With type annotations you can have static guarantees, which decorators will not be able to provide, as decorator methods will be called and resolved only during runtime. Objects imported from `types` hopefully will not.
https://github.com/dobarkod/typedecorator is interesting -- I was imagining type signatures more like haskell's:
addNumber :: Int -> Int -> Int
translating to something like @TypeSignature([int, int, int])
def add_number(a,b):
....
It's just as possible to have the compile-time program that's doing the checking process the decorators.The real benefit I'd be looking for is the chance to give the compiler hints to speed up execution times.
I personally find that type safety cuts down the number of unit tests I write by half and makes refactoring work an order of magnitude easier to perform.
While this is true, static type checks do even less for this problem. Do you even create specific types for value ranges eg IntegerBetweenZeroAnd100? You're in a vast minority if so, and I'd be interested to see how tedious it is to construct all these non-native types everywhere.
> If you omit manual type checking in your code or in the respective unit test, you may miss some subtle failure scenarios.

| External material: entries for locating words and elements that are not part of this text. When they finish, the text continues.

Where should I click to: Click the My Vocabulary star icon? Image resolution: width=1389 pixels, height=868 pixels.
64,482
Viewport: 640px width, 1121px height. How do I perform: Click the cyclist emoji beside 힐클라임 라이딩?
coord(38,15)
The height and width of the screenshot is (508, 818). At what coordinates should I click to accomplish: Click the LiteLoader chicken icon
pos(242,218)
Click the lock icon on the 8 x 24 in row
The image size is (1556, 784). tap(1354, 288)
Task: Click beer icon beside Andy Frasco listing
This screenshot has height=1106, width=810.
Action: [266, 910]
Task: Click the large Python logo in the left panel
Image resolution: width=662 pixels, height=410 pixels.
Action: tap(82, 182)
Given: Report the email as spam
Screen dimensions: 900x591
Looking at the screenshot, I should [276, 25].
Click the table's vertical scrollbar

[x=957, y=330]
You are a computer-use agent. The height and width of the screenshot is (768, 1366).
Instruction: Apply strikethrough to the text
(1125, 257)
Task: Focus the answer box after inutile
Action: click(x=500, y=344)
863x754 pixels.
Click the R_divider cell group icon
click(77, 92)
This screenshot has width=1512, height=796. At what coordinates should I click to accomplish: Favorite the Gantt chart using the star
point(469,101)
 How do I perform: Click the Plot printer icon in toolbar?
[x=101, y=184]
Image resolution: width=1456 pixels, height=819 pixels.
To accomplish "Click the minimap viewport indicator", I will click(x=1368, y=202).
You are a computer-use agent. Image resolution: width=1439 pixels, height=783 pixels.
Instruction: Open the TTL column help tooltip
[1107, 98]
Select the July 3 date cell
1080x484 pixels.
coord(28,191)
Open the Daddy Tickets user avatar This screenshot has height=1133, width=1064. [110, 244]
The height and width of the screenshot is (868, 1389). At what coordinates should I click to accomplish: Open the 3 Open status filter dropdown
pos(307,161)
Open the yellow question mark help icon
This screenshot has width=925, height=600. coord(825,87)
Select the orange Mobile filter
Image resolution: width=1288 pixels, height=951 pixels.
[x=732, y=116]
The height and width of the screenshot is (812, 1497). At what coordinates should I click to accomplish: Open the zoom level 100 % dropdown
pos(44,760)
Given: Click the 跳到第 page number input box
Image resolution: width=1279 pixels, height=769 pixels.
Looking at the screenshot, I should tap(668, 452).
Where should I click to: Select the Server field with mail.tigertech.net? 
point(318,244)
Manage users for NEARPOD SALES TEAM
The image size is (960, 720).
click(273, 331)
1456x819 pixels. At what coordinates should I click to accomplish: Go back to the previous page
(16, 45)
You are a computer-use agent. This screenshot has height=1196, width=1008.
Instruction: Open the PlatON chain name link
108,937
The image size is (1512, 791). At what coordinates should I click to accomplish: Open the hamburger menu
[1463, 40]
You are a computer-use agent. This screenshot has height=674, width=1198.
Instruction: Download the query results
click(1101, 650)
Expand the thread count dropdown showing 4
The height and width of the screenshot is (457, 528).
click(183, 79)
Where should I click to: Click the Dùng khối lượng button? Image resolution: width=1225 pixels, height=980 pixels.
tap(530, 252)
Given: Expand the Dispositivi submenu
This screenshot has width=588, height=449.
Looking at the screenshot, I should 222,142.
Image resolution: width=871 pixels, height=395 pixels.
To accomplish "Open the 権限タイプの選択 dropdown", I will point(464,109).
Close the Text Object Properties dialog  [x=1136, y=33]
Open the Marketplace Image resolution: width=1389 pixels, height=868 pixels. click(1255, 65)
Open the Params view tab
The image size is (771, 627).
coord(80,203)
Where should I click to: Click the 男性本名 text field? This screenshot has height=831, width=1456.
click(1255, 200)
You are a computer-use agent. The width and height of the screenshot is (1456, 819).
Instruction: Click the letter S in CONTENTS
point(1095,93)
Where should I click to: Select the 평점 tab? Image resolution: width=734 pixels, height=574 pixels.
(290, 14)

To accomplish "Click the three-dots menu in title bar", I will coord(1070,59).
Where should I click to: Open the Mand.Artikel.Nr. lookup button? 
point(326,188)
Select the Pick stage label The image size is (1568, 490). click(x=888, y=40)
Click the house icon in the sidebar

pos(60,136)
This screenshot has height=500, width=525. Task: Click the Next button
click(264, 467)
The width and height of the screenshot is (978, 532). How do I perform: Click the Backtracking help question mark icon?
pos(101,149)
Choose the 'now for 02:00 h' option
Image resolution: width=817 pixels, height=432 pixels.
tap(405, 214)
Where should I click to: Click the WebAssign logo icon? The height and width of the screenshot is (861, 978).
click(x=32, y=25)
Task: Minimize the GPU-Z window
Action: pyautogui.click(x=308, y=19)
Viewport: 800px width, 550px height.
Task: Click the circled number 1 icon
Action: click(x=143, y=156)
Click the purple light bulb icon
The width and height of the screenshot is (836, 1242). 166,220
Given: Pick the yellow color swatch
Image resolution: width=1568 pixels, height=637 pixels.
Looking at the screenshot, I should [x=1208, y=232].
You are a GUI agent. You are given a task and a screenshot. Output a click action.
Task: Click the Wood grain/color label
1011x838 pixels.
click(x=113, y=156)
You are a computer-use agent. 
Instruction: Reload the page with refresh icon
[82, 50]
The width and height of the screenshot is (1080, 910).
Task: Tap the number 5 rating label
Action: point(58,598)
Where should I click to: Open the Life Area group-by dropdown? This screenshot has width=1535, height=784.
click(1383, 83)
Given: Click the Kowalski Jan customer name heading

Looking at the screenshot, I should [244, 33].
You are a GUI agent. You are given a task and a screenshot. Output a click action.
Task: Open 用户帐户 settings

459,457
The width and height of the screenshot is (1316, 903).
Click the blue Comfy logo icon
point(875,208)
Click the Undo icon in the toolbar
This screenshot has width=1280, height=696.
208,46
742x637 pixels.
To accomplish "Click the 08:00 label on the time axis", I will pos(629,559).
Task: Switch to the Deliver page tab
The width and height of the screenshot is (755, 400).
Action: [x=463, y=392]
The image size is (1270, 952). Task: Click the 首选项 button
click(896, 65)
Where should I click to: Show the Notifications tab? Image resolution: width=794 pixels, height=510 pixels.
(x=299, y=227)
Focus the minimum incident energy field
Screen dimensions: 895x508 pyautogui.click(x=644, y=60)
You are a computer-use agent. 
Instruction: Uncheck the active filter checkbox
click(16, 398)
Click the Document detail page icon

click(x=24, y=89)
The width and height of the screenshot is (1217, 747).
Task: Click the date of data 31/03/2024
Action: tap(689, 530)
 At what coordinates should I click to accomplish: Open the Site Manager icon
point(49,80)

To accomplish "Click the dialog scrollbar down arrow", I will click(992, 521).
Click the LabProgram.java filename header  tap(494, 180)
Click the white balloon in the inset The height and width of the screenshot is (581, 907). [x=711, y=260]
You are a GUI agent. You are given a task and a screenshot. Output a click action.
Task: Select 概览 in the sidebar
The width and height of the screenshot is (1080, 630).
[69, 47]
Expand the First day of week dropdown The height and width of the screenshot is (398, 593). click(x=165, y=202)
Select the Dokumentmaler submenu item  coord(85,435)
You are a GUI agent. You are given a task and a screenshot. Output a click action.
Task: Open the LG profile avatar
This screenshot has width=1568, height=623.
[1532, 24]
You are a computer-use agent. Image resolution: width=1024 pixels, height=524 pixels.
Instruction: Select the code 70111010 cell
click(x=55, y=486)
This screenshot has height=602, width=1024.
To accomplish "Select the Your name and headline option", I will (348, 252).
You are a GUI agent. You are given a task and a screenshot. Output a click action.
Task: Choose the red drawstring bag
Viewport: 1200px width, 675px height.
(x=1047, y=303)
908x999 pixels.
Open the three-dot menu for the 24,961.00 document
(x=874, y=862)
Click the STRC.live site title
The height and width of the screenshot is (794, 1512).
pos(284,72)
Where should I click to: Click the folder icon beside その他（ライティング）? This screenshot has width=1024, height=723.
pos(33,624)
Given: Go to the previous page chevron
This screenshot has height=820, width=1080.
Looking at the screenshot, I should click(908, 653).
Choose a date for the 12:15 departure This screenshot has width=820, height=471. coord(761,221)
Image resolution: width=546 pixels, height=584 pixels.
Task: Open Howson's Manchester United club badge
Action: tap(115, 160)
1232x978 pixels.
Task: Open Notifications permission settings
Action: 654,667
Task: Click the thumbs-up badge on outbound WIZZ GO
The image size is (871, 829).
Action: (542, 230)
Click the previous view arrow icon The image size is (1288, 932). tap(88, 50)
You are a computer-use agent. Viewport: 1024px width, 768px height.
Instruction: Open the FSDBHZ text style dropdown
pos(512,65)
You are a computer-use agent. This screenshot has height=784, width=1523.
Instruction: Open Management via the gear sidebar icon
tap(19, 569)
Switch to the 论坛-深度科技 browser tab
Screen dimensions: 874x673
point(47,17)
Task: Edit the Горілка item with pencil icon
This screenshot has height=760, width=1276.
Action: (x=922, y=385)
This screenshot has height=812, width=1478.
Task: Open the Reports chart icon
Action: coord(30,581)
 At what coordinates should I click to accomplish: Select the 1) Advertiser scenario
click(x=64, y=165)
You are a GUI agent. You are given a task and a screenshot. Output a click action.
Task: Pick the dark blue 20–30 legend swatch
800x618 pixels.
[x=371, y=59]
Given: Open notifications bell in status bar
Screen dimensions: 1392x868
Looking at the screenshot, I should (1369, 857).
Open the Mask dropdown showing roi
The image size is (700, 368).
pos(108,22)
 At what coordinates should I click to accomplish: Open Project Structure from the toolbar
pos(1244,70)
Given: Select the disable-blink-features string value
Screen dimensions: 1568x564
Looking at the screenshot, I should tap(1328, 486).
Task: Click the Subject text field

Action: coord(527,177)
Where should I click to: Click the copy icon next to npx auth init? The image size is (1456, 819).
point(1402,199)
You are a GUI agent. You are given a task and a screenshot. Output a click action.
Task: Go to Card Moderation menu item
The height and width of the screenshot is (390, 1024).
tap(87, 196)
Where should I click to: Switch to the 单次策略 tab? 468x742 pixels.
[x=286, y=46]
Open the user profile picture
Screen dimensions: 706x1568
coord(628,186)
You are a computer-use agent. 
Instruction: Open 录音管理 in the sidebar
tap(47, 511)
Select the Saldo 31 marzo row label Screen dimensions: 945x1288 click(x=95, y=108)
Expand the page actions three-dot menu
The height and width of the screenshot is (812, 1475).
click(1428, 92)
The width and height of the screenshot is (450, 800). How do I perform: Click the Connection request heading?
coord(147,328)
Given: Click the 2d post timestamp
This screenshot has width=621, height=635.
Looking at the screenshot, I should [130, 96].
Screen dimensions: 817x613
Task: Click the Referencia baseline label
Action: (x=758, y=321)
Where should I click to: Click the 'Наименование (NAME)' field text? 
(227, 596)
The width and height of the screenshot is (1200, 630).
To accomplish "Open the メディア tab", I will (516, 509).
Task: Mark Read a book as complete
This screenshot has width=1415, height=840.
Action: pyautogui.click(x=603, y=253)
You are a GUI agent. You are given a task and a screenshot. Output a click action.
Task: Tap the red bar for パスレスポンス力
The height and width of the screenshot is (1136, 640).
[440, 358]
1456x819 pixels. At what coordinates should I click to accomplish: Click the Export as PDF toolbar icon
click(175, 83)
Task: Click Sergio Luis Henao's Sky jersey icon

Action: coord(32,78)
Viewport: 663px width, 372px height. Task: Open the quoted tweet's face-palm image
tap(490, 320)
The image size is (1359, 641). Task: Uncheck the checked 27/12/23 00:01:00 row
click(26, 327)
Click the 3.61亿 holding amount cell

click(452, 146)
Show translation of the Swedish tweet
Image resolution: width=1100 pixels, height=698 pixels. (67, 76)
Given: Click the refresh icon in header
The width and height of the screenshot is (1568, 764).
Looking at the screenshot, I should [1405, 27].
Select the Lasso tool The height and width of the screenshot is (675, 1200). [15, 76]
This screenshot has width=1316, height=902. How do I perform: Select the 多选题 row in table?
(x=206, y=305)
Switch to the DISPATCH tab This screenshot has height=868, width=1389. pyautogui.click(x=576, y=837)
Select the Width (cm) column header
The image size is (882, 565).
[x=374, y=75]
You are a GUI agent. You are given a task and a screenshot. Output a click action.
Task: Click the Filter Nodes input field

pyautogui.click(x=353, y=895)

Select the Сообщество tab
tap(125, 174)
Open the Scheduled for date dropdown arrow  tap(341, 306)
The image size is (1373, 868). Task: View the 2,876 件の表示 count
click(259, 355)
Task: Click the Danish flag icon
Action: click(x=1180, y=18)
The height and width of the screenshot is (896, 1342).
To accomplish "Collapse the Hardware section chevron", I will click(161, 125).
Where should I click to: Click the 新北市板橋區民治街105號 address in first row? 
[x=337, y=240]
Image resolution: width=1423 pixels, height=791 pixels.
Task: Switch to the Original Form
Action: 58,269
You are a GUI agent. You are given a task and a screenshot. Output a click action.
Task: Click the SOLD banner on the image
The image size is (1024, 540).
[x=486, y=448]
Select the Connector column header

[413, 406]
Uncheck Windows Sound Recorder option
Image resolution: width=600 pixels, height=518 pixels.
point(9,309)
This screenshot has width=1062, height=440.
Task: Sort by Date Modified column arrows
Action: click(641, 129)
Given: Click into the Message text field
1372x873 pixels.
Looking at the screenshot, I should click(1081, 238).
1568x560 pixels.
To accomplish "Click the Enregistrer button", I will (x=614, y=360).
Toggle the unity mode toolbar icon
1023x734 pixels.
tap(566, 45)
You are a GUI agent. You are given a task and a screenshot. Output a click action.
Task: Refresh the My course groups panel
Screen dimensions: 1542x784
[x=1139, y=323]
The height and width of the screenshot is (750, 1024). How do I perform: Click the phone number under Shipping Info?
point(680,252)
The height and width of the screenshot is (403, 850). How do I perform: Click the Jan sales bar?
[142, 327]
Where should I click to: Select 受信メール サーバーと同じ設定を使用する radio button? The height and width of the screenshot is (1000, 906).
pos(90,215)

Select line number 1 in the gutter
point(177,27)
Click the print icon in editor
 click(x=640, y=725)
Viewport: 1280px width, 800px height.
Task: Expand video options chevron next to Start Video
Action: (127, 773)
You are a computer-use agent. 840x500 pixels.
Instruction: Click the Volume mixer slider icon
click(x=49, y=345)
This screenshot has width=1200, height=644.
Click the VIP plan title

There's generally not much that's subtle about a wrong type. If the code is executed at all, it will usually blow up. In my experience, the subtlety comes in the values.
> I personally find that type safety cuts down the number of unit tests I write by half
I just don't buy this (but then again my team goes for near total coverage). Nowhere near 50% of our tests are testing anything that would be solved by static types.
If you're going to make the argument that you can just add comments with the types - well then that's exactly what mypy is doing, but if you do it in the mypy format you get static analysis of your types for free.
Static typing and unit testing aren't mutually exclusive.
The problem in Ruby is nils, and you'd have the same problem with the same solution in a static language; creation of a duck type. You can't get away from duck types, whether it's a maybe type or whether you perform nil-checking at the earliest possible opportunity. You learn with time and experience how to deal with inconsistent data. Ruby gives me the flexibility to do it without a lot of boilerplate.
A good type system doesn't allow you to call impure code from a pure function. It just won't compile. So your skill becomes useless because it's automatically verified by the compiler.
A type system is just OOP with added math. The benefits don't outweigh the hassle. I've tried Crystal. Did not like. It was the language that taught me that there's more to Ruby than nice syntax.